La brisa

Ignacio Ramírez

 

Algunas personas se sienten muy bien cuando la brisa fresca les acaricia el cabello, lo cual es bastante frecuente en el mes de diciembre. Así se sentía Carla con su edad de 17 años, mientras disfrutaba del camino nocturno y sereno rodeado de casas de donde provenían olores de comidas preparándose o la música de alguna serie de televisión conocida.   Carla caminaba despacio mientras en su mente flotaban diversas ideas propias de su edad pero al llegar a la puerta de su casa se desvanecieron todos sus sentimientos abstractos y esperanzas utópicas.

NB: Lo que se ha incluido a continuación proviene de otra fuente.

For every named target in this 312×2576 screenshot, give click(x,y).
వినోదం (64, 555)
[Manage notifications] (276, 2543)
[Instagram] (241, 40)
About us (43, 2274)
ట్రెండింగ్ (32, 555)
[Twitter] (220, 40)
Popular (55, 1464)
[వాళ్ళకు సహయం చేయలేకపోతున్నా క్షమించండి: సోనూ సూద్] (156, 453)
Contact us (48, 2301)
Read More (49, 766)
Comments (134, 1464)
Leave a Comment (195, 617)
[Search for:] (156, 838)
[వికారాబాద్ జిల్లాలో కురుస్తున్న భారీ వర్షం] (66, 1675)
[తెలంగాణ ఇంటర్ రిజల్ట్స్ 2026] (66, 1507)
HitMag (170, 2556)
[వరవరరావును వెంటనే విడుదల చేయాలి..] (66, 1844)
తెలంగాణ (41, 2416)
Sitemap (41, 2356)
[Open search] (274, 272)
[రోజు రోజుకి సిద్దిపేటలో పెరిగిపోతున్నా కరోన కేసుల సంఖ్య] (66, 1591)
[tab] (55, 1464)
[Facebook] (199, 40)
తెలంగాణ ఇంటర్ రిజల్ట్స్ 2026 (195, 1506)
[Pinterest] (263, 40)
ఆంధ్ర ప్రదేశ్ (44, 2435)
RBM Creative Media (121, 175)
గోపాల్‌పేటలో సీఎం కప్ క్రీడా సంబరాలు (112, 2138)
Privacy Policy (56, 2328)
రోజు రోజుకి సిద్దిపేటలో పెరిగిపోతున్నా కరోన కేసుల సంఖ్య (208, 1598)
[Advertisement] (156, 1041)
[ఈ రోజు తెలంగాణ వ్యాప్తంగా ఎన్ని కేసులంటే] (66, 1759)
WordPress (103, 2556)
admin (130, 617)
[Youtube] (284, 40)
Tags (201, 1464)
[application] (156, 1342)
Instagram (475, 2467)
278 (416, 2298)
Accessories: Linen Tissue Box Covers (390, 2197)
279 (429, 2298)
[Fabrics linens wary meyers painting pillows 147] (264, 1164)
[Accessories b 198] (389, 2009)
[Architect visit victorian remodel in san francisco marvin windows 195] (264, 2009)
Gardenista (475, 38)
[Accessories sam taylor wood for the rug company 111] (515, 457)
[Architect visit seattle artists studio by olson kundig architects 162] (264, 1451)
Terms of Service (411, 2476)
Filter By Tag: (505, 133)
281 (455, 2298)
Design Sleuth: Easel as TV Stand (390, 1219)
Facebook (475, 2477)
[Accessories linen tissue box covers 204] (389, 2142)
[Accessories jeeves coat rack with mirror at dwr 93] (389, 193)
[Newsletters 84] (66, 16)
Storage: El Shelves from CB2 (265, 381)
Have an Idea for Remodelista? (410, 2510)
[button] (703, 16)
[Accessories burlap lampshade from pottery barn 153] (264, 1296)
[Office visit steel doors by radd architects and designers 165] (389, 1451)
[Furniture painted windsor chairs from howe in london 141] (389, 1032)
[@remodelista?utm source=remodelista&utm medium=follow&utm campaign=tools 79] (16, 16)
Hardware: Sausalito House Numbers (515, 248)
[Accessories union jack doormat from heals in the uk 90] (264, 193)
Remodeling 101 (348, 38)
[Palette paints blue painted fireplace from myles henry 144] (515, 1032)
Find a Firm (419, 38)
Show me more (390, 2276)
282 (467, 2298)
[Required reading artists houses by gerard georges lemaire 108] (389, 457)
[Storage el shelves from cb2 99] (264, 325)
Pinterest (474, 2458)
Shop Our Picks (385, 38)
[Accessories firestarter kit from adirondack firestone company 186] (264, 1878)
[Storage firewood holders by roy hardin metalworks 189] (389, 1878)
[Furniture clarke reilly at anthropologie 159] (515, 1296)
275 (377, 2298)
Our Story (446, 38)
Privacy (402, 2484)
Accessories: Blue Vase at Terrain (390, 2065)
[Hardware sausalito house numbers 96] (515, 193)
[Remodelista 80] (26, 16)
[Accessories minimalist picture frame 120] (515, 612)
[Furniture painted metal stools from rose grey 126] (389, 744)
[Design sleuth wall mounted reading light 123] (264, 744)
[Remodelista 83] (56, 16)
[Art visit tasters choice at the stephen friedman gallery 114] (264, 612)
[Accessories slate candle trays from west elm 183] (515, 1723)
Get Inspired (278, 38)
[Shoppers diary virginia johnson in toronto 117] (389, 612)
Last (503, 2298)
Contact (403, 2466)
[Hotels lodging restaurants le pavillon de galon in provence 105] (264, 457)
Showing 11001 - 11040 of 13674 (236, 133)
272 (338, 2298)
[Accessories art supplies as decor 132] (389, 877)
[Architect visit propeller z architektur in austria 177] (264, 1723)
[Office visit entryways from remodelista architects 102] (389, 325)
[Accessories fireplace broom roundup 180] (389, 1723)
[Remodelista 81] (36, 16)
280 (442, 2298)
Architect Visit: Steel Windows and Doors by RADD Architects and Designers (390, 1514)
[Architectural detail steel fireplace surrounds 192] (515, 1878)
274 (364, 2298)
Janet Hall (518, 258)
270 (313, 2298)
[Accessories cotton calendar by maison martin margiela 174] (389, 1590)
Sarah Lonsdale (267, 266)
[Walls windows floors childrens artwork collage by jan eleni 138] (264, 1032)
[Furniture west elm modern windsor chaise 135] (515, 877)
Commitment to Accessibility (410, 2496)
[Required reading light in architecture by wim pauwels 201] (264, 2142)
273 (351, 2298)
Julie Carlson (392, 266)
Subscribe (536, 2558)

La casa parecía mostrarse indiferente al clima, ya que el fuerte verano había decidido quedarse, algo común cuando la habitación es pequeña y su diseño está dominado por lo funcional.  Al entrar a la casa, Carla encontró a su padre dormitando sobre el sillón, más abrumado por la bebida que por el calor y se dirigió a la cocina para preparar de la mejor manera posible una cena decente.  Luego, movidos por la rutina, Carla y su padre cenaron juntos apenas  dirigiéndose palabra. Dos generaciones con personajes abatidos y resignados. Él aplastado por sus sentimientos de culpa suplicando lastima, y ella al fin y al cabo frustrada bajo una situación que iba más allá de sus capacidades.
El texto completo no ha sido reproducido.